Years ago I pointed out that the shift in manufacturing away from China was happening for three main reasons. The rapidly rising cost of maufacturing primarily due to labor cost doubling each decade, lack of protection for intellectual property and the high cost of transportation across the Pacific.

While the price of oil has collapsed and shipping costs should remain lower for a number of years there is now one additional factor, political instability. As China goes into recession the fear of political instability will be a greater factor than any of the others and could put Chinese exports into a death spiral.

Yeah, and all of that means is manufacturing will move to the next Country that has cheap labor that they can exploit. ;)
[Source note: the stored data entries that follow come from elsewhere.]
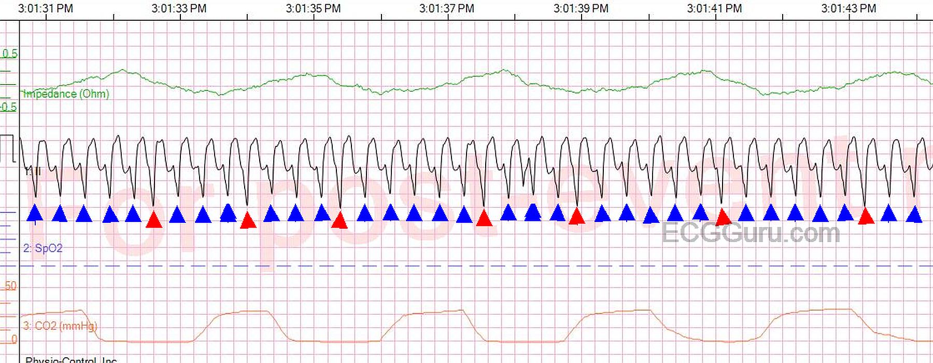Viewport: 933px width, 363px height.
Task: Click the 3:01:41 PM time label
Action: 714,9
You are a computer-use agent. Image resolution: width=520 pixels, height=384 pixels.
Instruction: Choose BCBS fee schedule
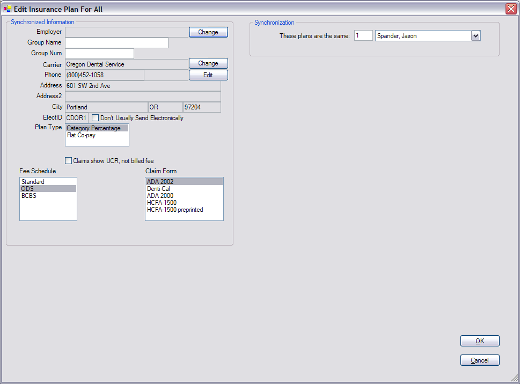click(x=29, y=196)
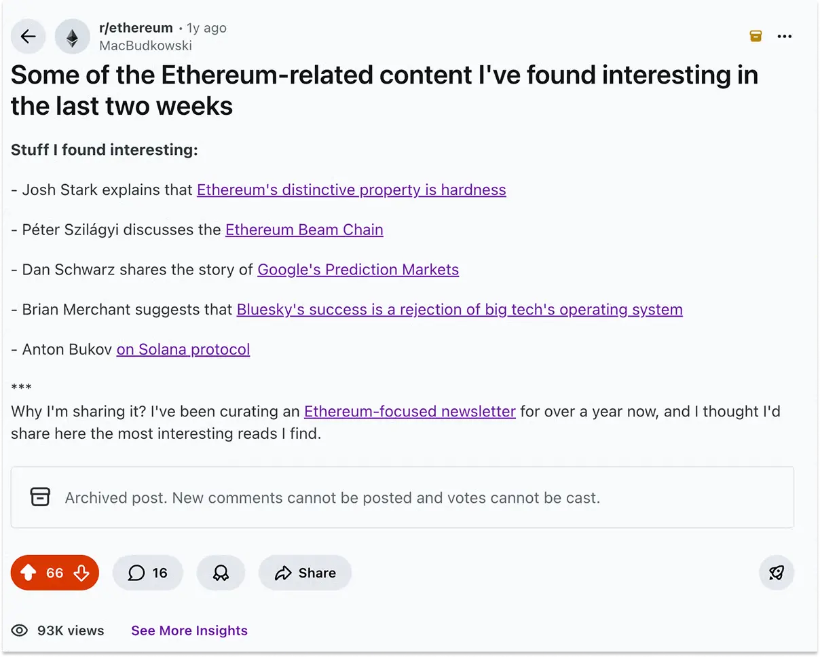
Task: Click the archived post icon in header
Action: coord(756,36)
We have been talking about that for awhile now as once China became expensive labor wise production will move to another place.
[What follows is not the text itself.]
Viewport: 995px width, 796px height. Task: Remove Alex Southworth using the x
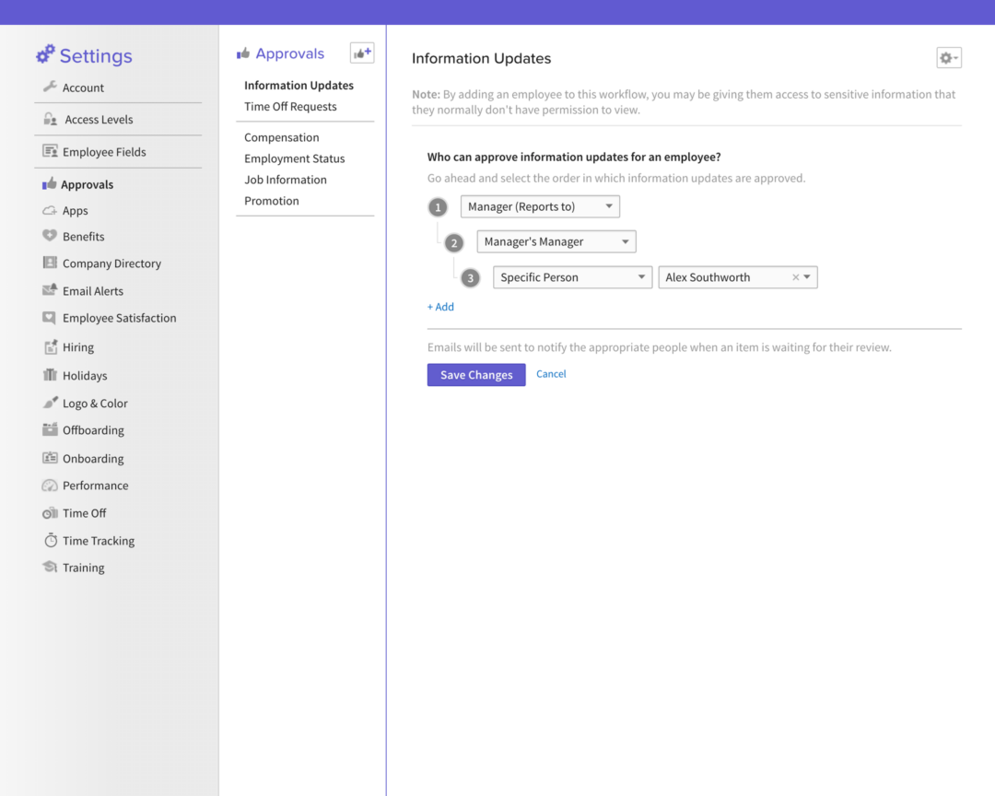pos(795,276)
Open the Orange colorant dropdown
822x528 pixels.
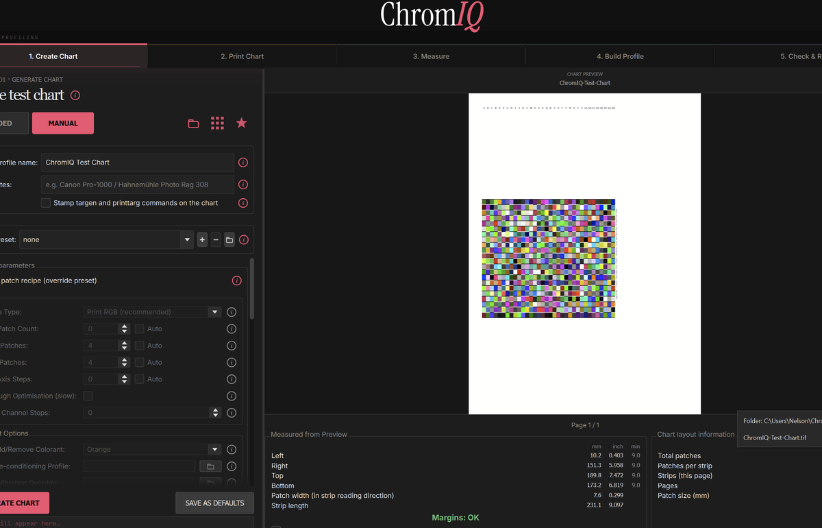153,449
Like Mexico for example and that is happening.

I personally don't have to drive very far to see what those Wonderful Corps have done lately, maybe a hour or so from here.

Like WOW man X Company built a Factory in Y Town only to shut down once all the freebies ran out so we have empty buildings and dead towns.
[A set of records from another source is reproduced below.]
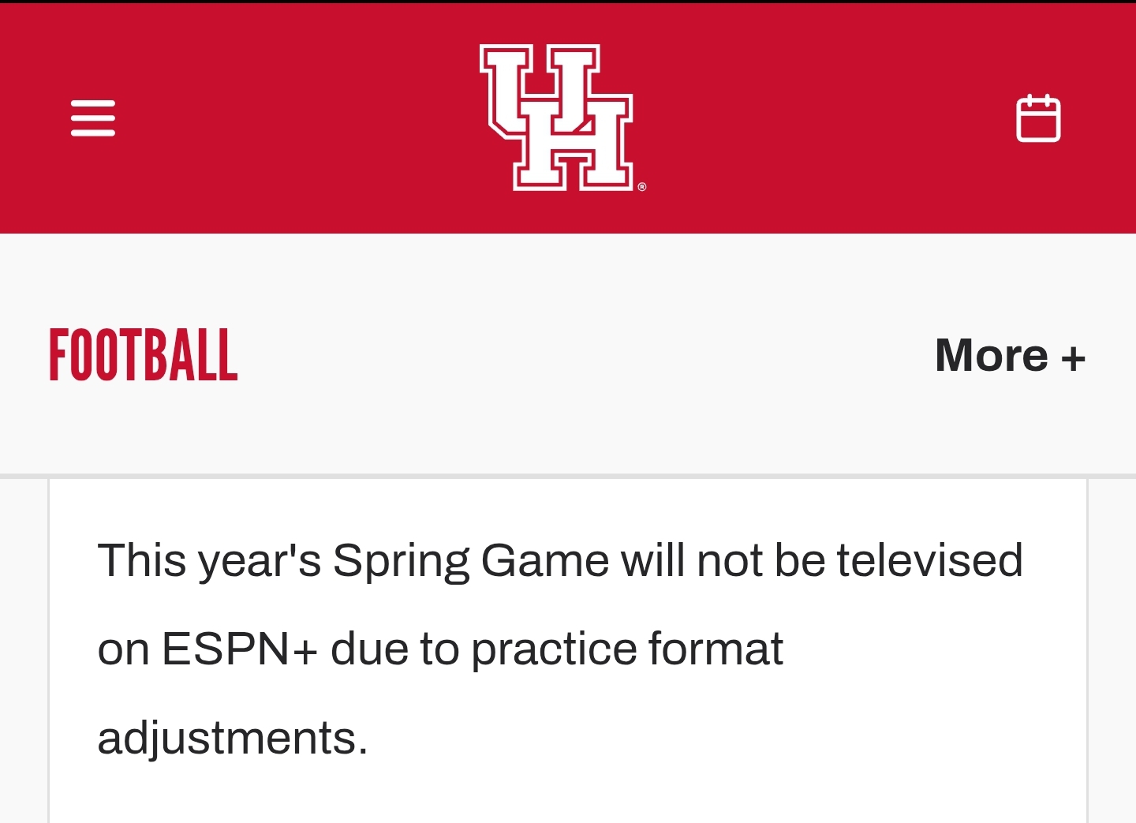Tap the UH Cougars logo
Screen dimensions: 1136x823
(561, 118)
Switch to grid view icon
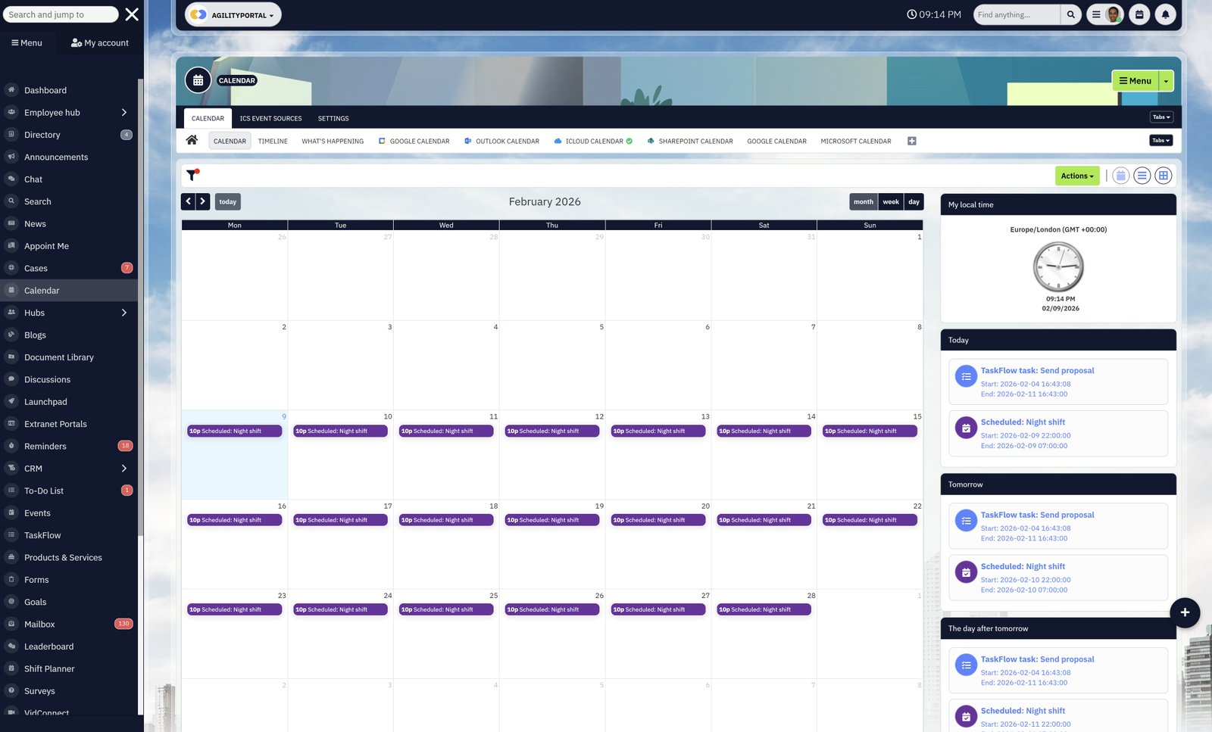 click(x=1164, y=176)
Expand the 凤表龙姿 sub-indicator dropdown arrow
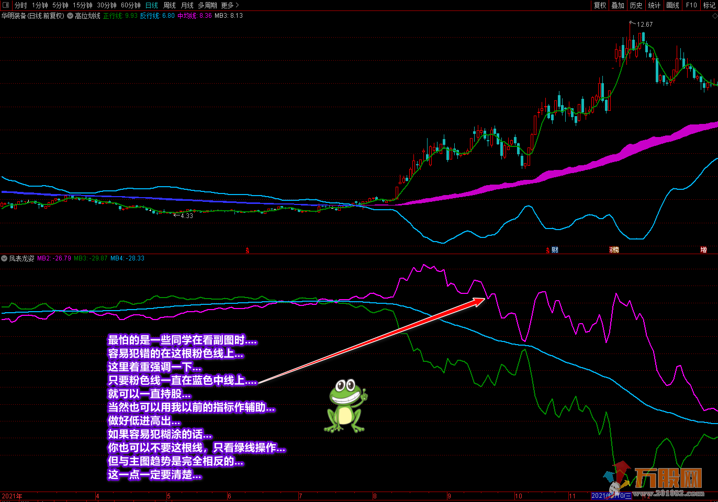The height and width of the screenshot is (502, 718). [x=4, y=258]

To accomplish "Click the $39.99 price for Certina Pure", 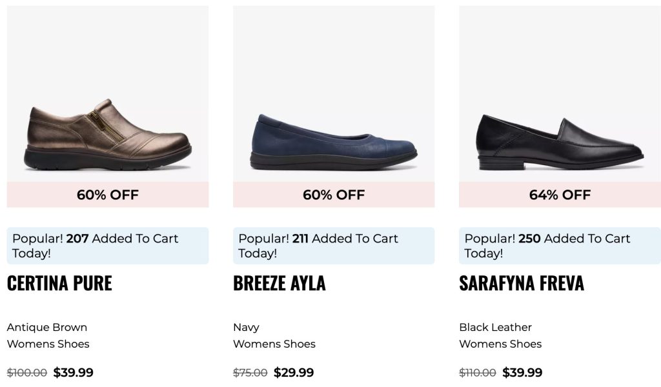I will [73, 372].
Happens all the time and there are one heck of a lot of them around my area with more shutting down every year.

So no I have very little faith in Corp America.

Another BS thing they do is open some office someplace like they are investing in the area and creating jobs. It's all BS because they don't actually hire anyone locally, they transfer the people in from other parts of the US. The only people they might actually hire are the ones that do the floors and cleaning crews. But as always once the freebies run out they close up move to another part of the US and do it all over again.

We see this crap all the freaking time.....

Nothing has changed, SOS, different day.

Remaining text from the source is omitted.